> ASSIGNMENT: The answer must be the lines from the one containing "Where should I click to: Open" through the last line of the data below, copied exactly, with nothing else.

------------------------------------

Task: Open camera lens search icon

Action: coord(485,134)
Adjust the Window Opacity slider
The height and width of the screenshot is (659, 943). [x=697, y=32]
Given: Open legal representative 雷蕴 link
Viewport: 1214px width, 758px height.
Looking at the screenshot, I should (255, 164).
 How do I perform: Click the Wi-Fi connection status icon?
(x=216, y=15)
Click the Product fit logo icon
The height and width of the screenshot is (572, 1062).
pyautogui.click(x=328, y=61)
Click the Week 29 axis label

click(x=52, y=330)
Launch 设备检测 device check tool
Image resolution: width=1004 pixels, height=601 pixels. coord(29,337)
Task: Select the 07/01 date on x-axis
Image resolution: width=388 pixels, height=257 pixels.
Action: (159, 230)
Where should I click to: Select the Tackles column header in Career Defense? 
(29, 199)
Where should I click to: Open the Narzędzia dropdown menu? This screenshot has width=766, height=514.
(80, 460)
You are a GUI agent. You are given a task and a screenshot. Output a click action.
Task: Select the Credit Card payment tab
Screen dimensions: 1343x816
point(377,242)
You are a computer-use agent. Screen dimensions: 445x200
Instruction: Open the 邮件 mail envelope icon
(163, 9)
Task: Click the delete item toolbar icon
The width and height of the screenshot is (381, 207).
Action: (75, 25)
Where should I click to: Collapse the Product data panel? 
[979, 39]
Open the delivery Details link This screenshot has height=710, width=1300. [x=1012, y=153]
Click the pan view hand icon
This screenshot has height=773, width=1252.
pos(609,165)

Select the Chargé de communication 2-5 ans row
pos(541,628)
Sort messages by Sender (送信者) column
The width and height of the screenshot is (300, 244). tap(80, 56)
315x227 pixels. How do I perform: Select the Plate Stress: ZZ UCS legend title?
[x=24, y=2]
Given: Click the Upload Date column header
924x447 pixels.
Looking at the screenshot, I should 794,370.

------------------------------------

> TASK RESPONSE:
Where should I click to: Open the Narzędzia dropdown menu? This screenshot has width=766, height=514.
(80, 460)
You are a GUI agent. You are given a task and a screenshot. Output a click action.
Task: Select the Credit Card payment tab
Screen dimensions: 1343x816
point(377,242)
You are a computer-use agent. Screen dimensions: 445x200
Instruction: Open the 邮件 mail envelope icon
(163, 9)
Task: Click the delete item toolbar icon
The width and height of the screenshot is (381, 207).
Action: (75, 25)
Where should I click to: Collapse the Product data panel? 
[979, 39]
Open the delivery Details link This screenshot has height=710, width=1300. [x=1012, y=153]
Click the pan view hand icon
This screenshot has height=773, width=1252.
pos(609,165)

Select the Chargé de communication 2-5 ans row
pos(541,628)
Sort messages by Sender (送信者) column
The width and height of the screenshot is (300, 244). tap(80, 56)
315x227 pixels. How do I perform: Select the Plate Stress: ZZ UCS legend title?
[x=24, y=2]
Given: Click the Upload Date column header
924x447 pixels.
Looking at the screenshot, I should 794,370.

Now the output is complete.